[Selected passage — start]
Estimating Marine Mammal Abundance

FISH 497

Zoe Rand

Getting started

  • Install and load tidyverse, sf and Distance packages

  • Unzip the data folder and place in your root directory

Objective

Today we will be estimating the total size of a population of blue whales using data from line-transect surveys.

Photo: Russell Leaper

Instructions

We will be using data from a simulated line-transect survey for blue whales off the coast of California, Oregon, and Washington.

1) Read in your data (simulated_bw.csv) and look at it. What kind of information is in each of the columns?

2) Plot the locations of each detection on top of the tracklines. You will need to read in the tracklines.shp and region.shp files using read_sf(). You can plot these using geom_sf().

3) Make a histogram of your detection distances.

4) Run three distance sampling models using the ds() function in the Distance package. You will need to select a detection function for each model: half-normal = "hn", hazard rate = "hr", and uniform = "unif". You will also need to set convert_units = convert_units("meter", "meter", "meter") inside of your function call. Look at the summary function for each model and plot the output.

Instructions part 2

5) Use gof_ds() to assess whether your model fits the data.

6) Compare the three models using AIC(). Which of these is the best model?
[Selected passage — finish]
### Your assignment
Summarize the marine mammal abundance exercise in two sentences.
[The data — start]
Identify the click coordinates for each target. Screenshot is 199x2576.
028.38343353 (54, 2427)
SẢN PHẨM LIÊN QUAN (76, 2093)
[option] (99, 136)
[The data — finish]
### Exercise result
The exercise estimates the total size of a blue whale population using data from a simulated line-transect survey off California, Oregon, and Washington. Its steps are to read in and plot the detections over the tracklines, make a histogram of detection distances, fit half-normal, hazard-rate, and uniform distance sampling models with ds(), check model fit with gof_ds(), and compare the three models with AIC().